[INFORMATION PROVIDED]:
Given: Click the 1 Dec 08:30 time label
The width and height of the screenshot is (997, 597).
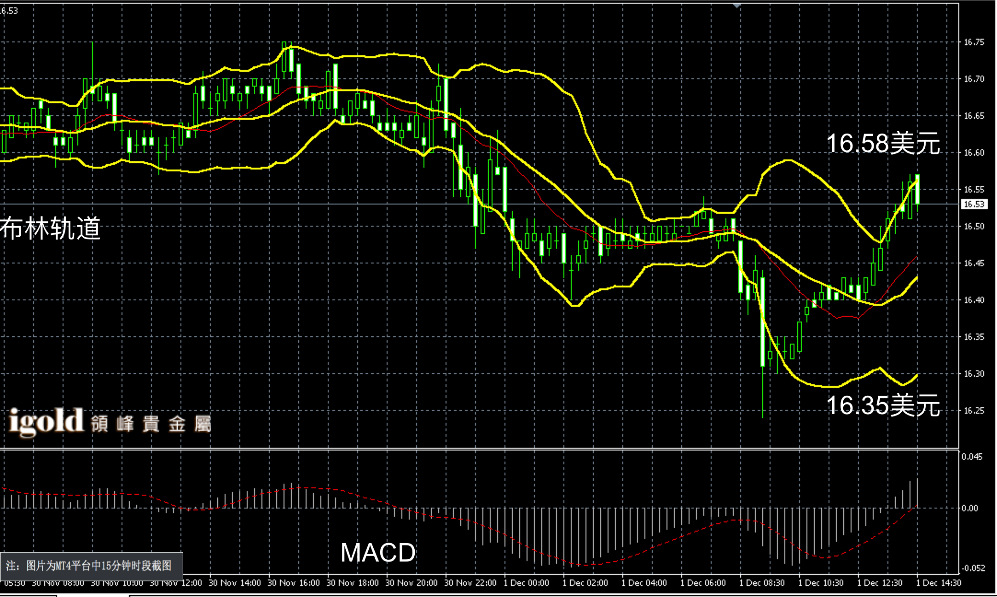Looking at the screenshot, I should 762,583.
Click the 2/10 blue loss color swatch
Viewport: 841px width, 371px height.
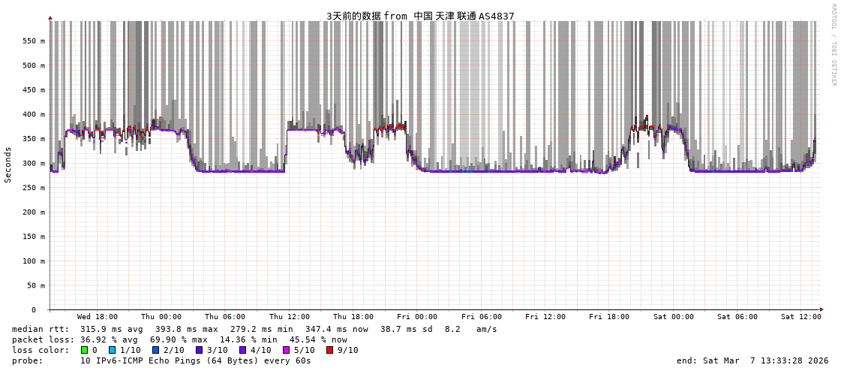(x=155, y=350)
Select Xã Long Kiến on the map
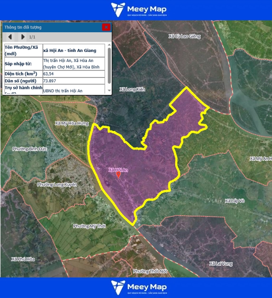The height and width of the screenshot is (298, 272). 132,90
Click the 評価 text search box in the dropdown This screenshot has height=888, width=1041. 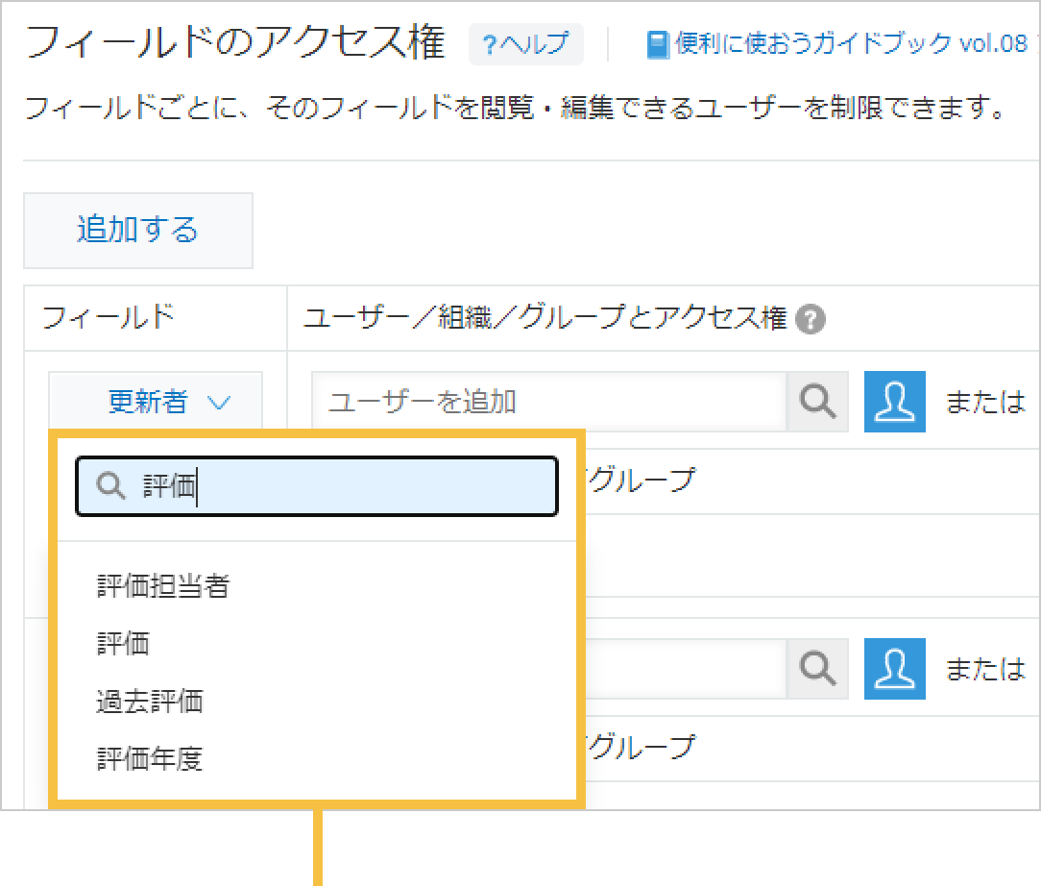tap(317, 486)
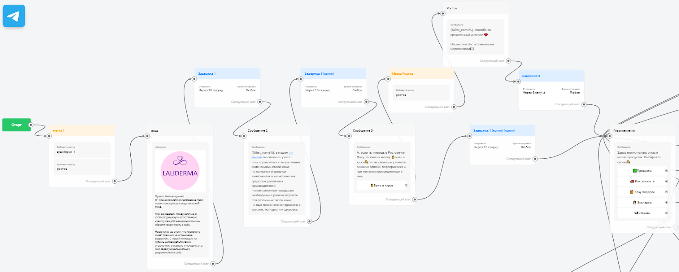
Task: Click output connector of the Старт block
Action: tap(31, 125)
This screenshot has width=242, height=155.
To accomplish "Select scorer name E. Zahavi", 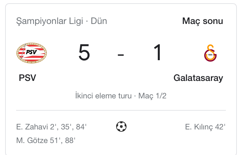I will click(32, 127).
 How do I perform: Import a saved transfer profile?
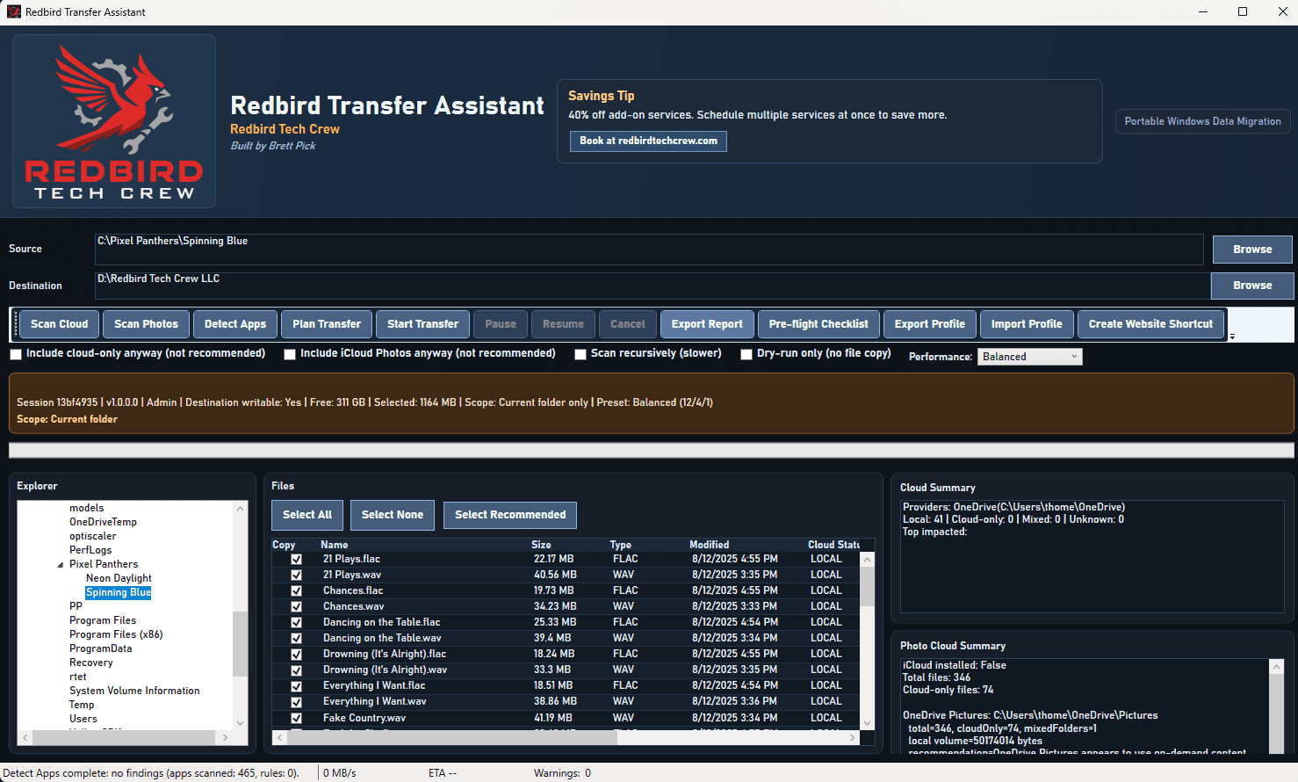click(x=1026, y=323)
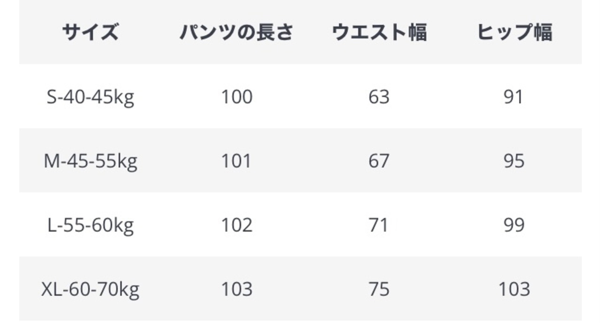
Task: Select the M-45-55kg size cell
Action: coord(90,162)
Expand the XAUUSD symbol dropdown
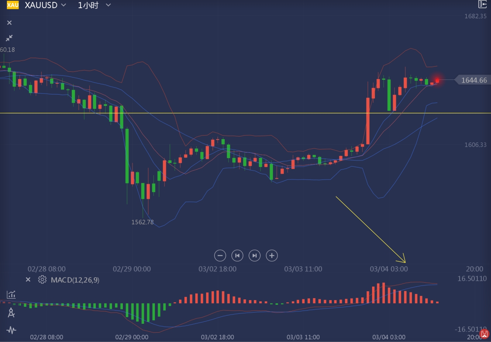This screenshot has height=342, width=491. coord(64,5)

[WHAT IS BEING ASKED]:
Transcribe the records from their first line through the line that contains "(x=155, y=350)", including both ends and leaving the pictures out.

[SOLUTION TO THIS EXERCISE]:
Given: Click the 1 Dec 08:30 time label
The width and height of the screenshot is (997, 597).
Looking at the screenshot, I should 762,583.
Click the 2/10 blue loss color swatch
Viewport: 841px width, 371px height.
(x=155, y=350)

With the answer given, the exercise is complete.